When Washington D.C. threatened to raise the price of an Uber cab by a few dollars, the online community staged a full-fledged panic attack. Yet it barely whispered a peep of discontent when Congress introduced a bill to alleviate the high-skilled immigrant crunch for tech companies. Yesterday’s defeat of the STEM Jobs Act, which would have added 55,000 visas for foreign-born science grads from American universities, illustrates an important lesson for those who think that netizens vote as a bloc for innovation issues: tech policy, like all policy, is local.
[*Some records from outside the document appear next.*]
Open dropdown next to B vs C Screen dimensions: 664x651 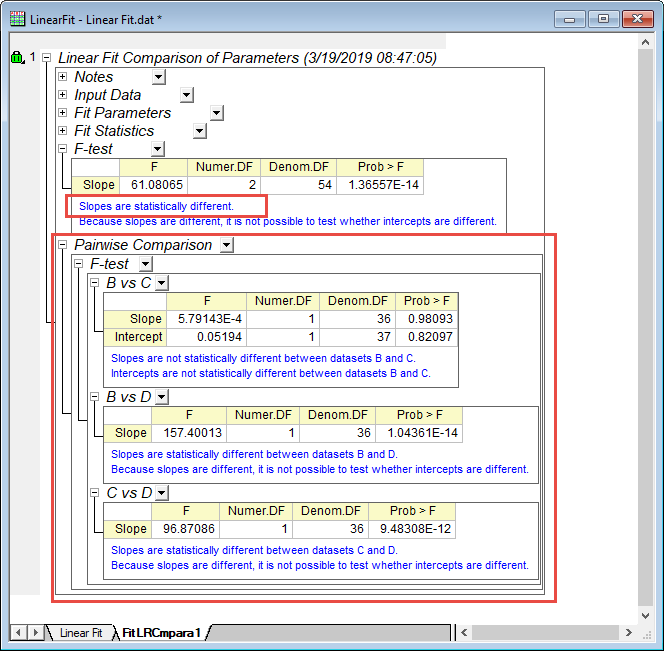point(162,283)
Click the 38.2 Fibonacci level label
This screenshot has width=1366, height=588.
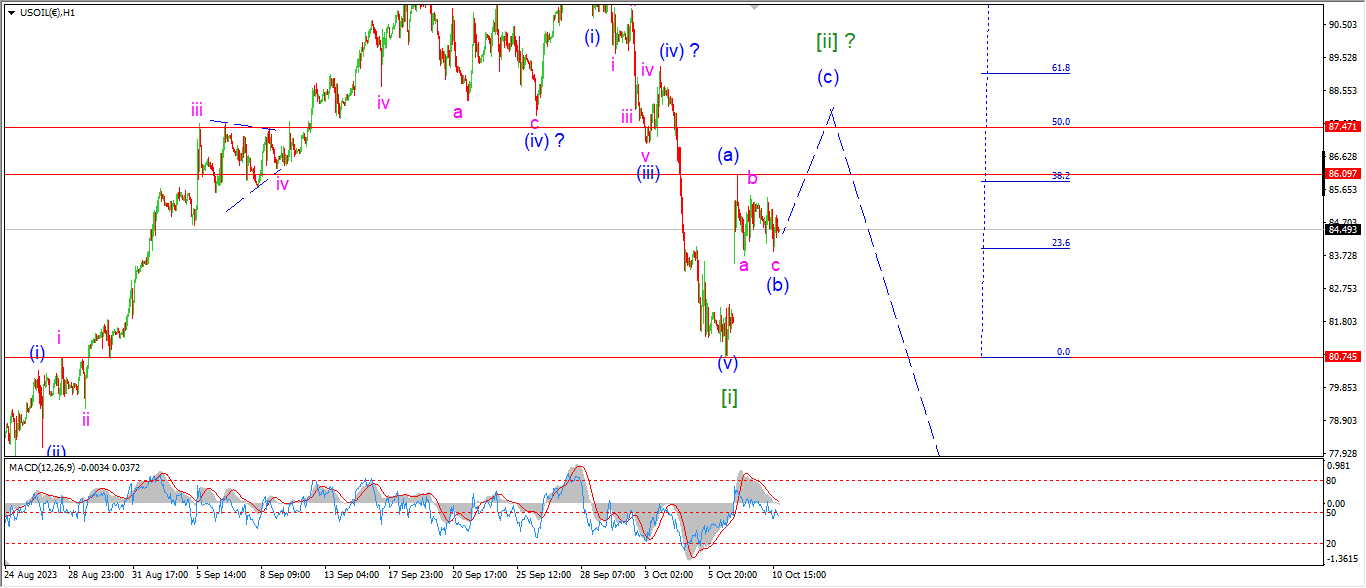point(1061,175)
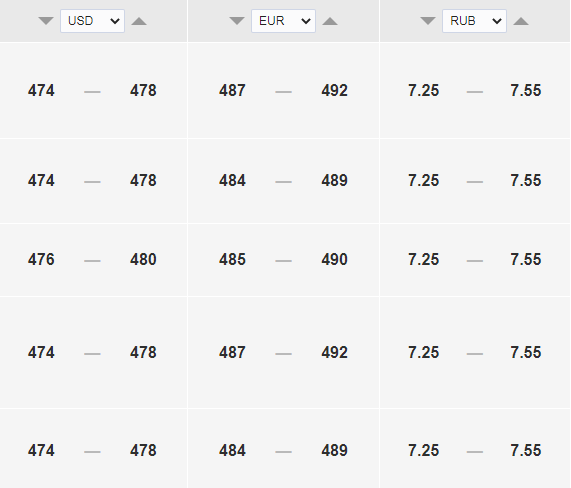Viewport: 571px width, 488px height.
Task: Open the USD currency dropdown
Action: click(92, 21)
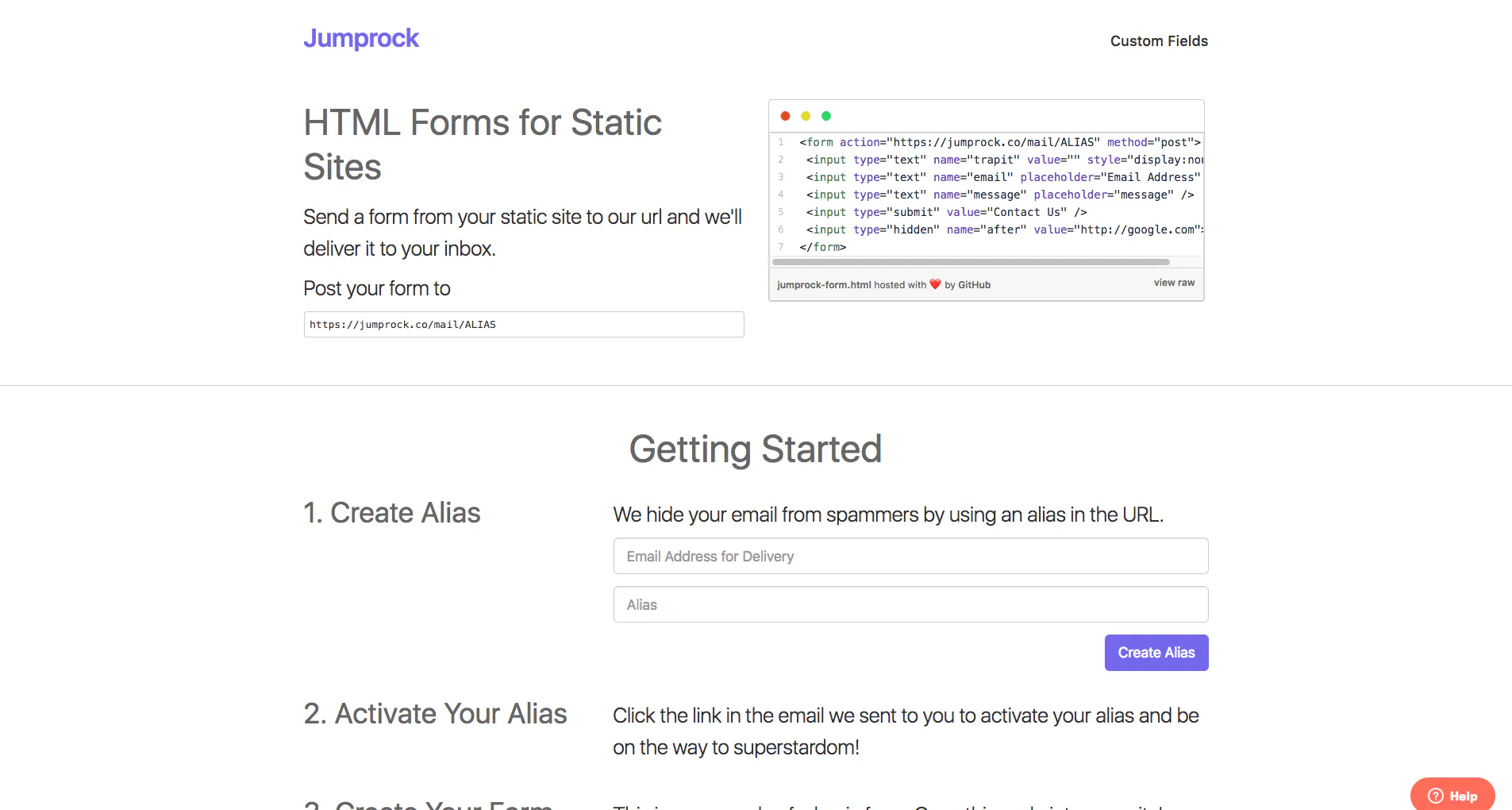Click the horizontal scrollbar under the code

point(971,262)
The technology industry, and especially Silicon Valley, is having a terrible time recruiting enough talented engineers, programmers, and mathematicians. Despite Computer Science becoming Stanford’s most popular major, American universities have not kept pace with the national need for STEM graduates. One easy (if contentious) solution widely supported by the biggest names in technology is to open the visa flood gates of eagerly patriotic young foreigners with a penchant for building technology. Yesterday, House Republicans proposed a law that would swap the 55,000 visas allotted to underrepresented nations, such as those in Africa, and reallocate them to foriegn-born students with a STEM graduate degree. Even after a full-court press by the industry’s most well-funded lobbyists, the measure was defeated by. . . (READ MORE)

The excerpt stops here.